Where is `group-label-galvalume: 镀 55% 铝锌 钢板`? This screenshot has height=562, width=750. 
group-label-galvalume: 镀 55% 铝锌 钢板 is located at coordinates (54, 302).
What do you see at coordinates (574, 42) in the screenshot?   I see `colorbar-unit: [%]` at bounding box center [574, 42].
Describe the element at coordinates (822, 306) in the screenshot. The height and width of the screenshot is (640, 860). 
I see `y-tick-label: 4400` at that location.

◆ ◆ ◆ ◆

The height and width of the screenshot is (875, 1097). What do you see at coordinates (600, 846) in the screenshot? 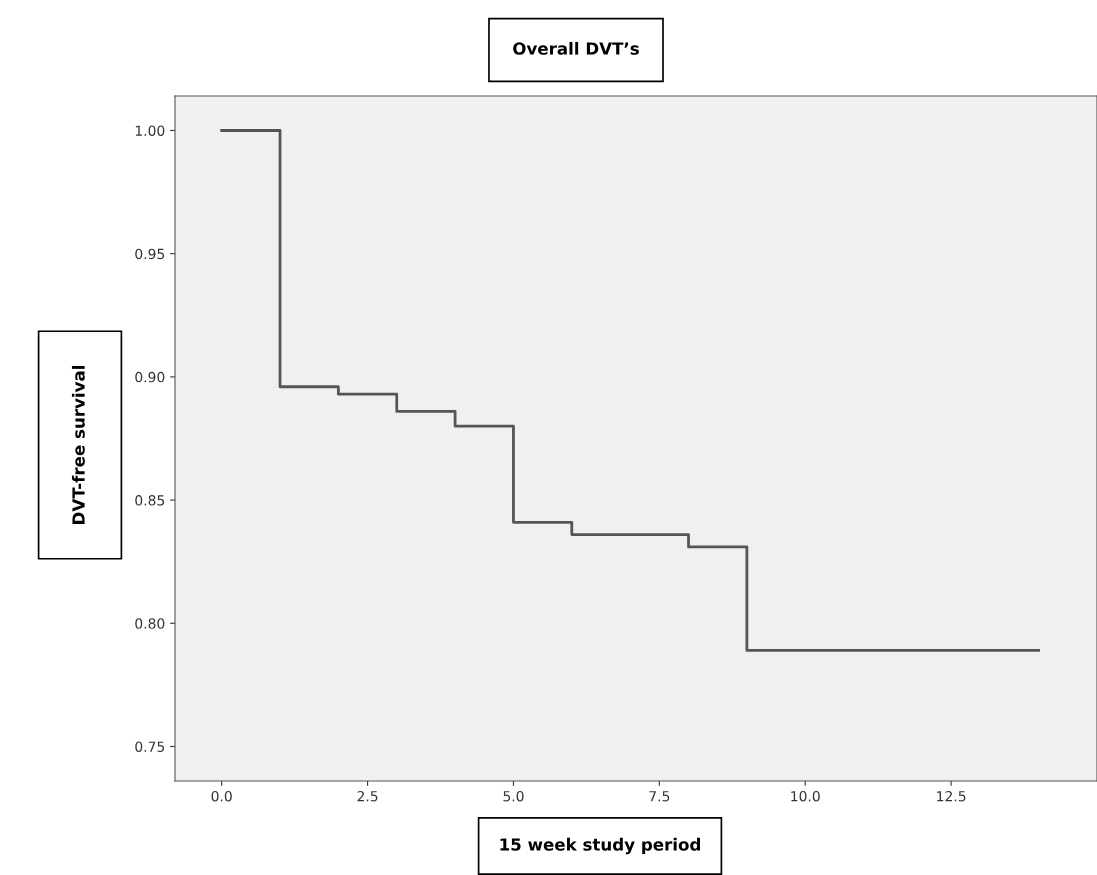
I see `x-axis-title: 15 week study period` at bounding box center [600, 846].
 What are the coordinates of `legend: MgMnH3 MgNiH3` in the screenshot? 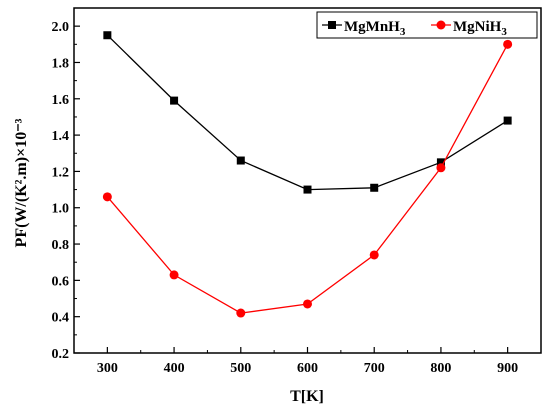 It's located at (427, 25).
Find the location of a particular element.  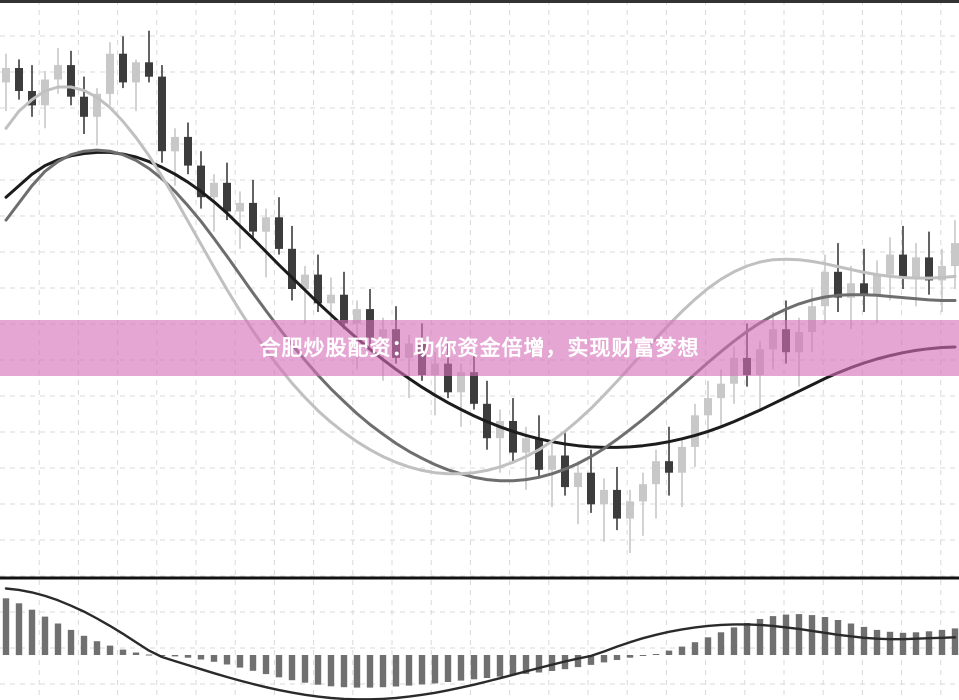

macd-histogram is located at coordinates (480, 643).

◆ ◆ ◆ ◆

• Task objective
Print verbatim the listing lines above, from the line with "What do you see at coordinates (574, 42)" up to and including the line with "at that location.".

• Your response
What do you see at coordinates (574, 42) in the screenshot?   I see `colorbar-unit: [%]` at bounding box center [574, 42].
Describe the element at coordinates (822, 306) in the screenshot. The height and width of the screenshot is (640, 860). 
I see `y-tick-label: 4400` at that location.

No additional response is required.